-------- KUTIPAN PILIHAN --------

Fenomena Feminisme Nanggung: Menolak Dukungan terhadap LGBT
Apa itu Feminisme?
Feminisme adalah gerakan sosial, politik, dan intelektual yang memperjuangkan kesetaraan hak antara laki-laki dan perempuan, khususnya dalam konteks sosial, ekonomi, dan politik. Kata “feminisme” pertama kali digunakan oleh Charles Fourier pada tahun 1837. Sebelumnya, perjuangan semacam ini dikenal dengan istilah womanism atau the woman movement.
Mary Wollstonecraft, seorang pemikir awal dari Inggris, menyuarakan hak perempuan atas pendidikan dalam bukunya A Vindication of the Rights of Woman (1792). Begitu pula Olympe de Gouges dari Prancis yang menulis Declaration of the Rights of Woman and the Female Citizen sebagai respons atas eksklusivitas Declaration of the Rights of Man and the Citizen (1789) yang hanya mengakui hak laki-laki.
Namun, feminisme bukanlah paham yang tunggal. Rebecca West pernah berkata, “I only know that people call me a feminist whenever I express sentiments that differentiate me from a doormat.” Madeleine Pelletier menambahkan, “Setiap feminis memiliki pandangan pribadi sendiri tentang feminisme.”
Aliran Feminisme Barat
Feminisme di Barat berkembang dalam berbagai aliran:
Feminisme Liberal: menekankan persamaan hak antara laki-laki dan perempuan di ruang publik melalui reformasi hukum.
Feminisme Marxis: melihat penindasan terhadap perempuan sebagai bagian dari sistem kapitalisme dan menginginkan perubahan struktural ekonomi.
Feminisme Radikal: berfokus pada akar patriarki dan menganggap sistem sosial secara keseluruhan harus dirombak untuk membebaskan perempuan.
Feminisme Postmodern/Interseksional: mengakui perbedaan identitas dan pengalaman berdasarkan ras, kelas, orientasi seksual, dll.
Feminisme Islam: Sebuah Perbedaan Pendekatan
Feminisme Islam muncul dengan pendekatan berbeda. Menurut Prof. Alimatul Qibtiyah, feminisme Muslim adalah “usaha untuk memastikan perempuan tidak mengalami diskriminasi dari pemahaman dan praktik beragama.” Tujuannya adalah memperbaiki kehidupan perempuan berdasarkan nilai-nilai Islam yang diyakini.

--------

TUGAS ANDA
1. Menurut teks tentang feminisme di atas, siapa yang pertama kali menggunakan kata "feminisme"?
2. Teruskan teks tentang feminisme di atas, mulai setelah kalimat terakhirnya.

-------- BAGIAN DATA --------

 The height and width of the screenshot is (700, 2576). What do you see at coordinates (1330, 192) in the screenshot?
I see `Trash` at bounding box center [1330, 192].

--------

KUNCI JAWABAN
1. Charles Fourier, pada tahun 1837.

2.
Namun, dalam tulisan Kamila Jasmine, penulis menyatakan bahwa menyamakan perjuangan Islam dengan feminisme adalah bentuk oversimplifikasi. Islam memiliki paradigma teosentris, yaitu menjadikan Tuhan sebagai otoritas tertinggi, sedangkan feminisme cenderung antroposentris, menjadikan manusia sebagai pusat nilai dan norma.
Kamila menegaskan bahwa Islam tidak membutuhkan feminisme untuk membela hak-hak perempuan, karena syariat Islam sudah menjamin keadilan dan perlindungan bagi perempuan tanpa perlu mengadopsi ideologi sekuler.
Apakah Rasulullah Seorang Feminis?
Beberapa netizen menganggap Rasulullah ﷺ sebagai feminis karena beliau:
Mendorong pendidikan bagi perempuan.
Menghapuskan praktik pembunuhan bayi perempuan.
Memberi hak waris bagi perempuan.
Mengizinkan istri (Khadijah) tetap bekerja.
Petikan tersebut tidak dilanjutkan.